■ Exercise goal
Your copy should hold only the lines from the one containing "Instruction: Select step ②抽選申込受付中" through the final line of the entries, exactly as written, with no pictures.

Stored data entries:
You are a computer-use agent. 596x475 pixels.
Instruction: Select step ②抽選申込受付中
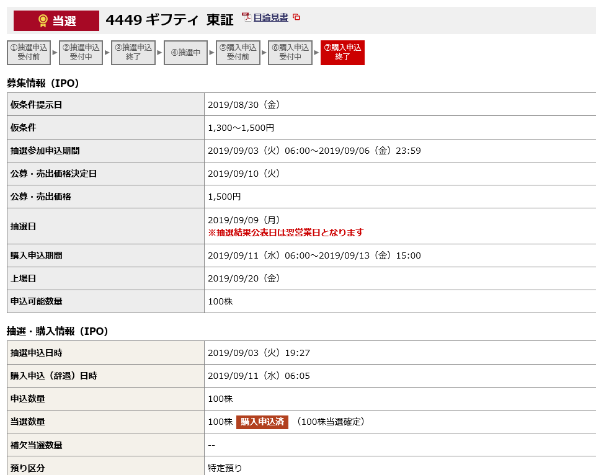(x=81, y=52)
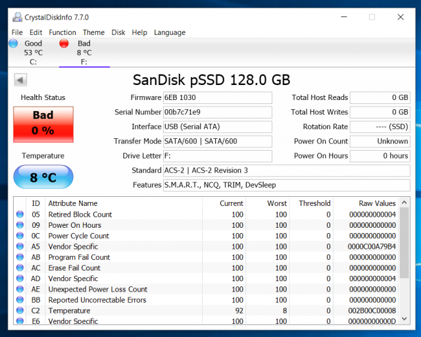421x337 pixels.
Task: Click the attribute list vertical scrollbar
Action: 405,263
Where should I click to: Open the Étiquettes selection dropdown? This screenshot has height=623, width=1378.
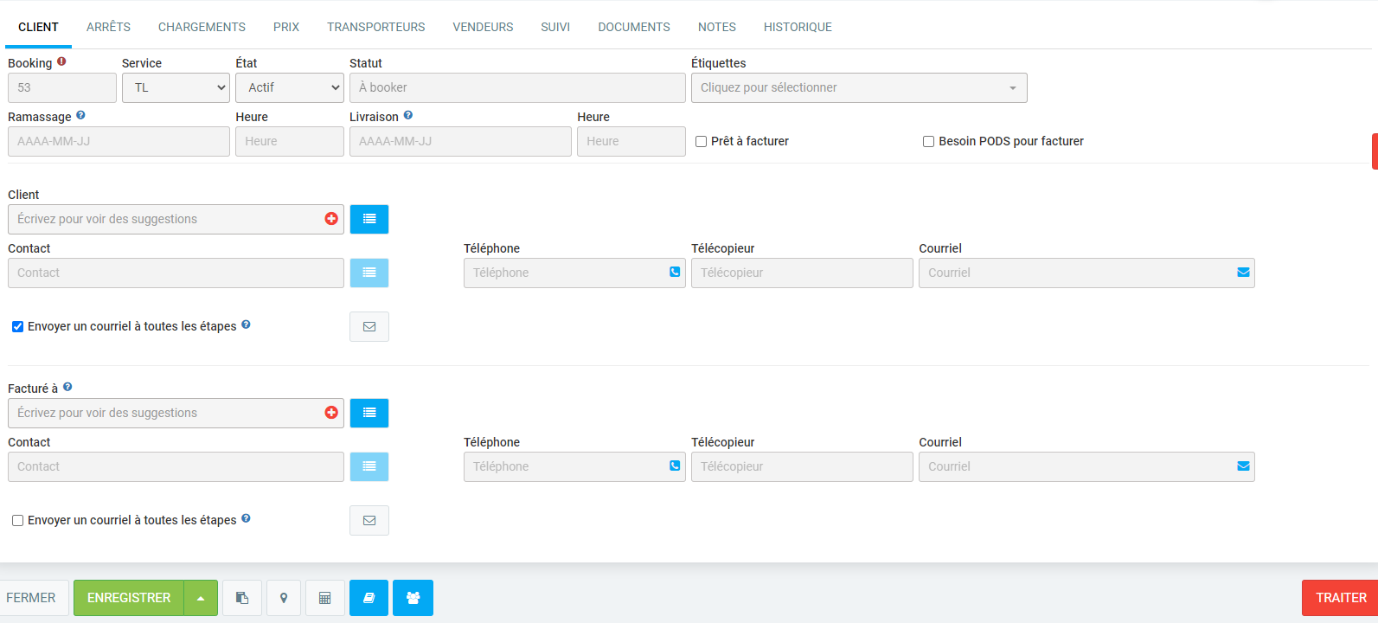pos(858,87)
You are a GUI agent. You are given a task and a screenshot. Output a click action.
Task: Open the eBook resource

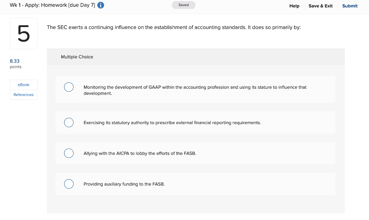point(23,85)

■ Final answer
Instruction: Select step ②抽選申込受付中
(x=81, y=52)
421x337 pixels.
Task: Click the attribute list vertical scrollbar
Action: 405,263
Where should I click to: Open the Étiquettes selection dropdown? This screenshot has height=623, width=1378.
pos(858,87)
You are a GUI agent. You are given a task and a screenshot. Output a click action.
Task: Open the eBook resource

point(23,85)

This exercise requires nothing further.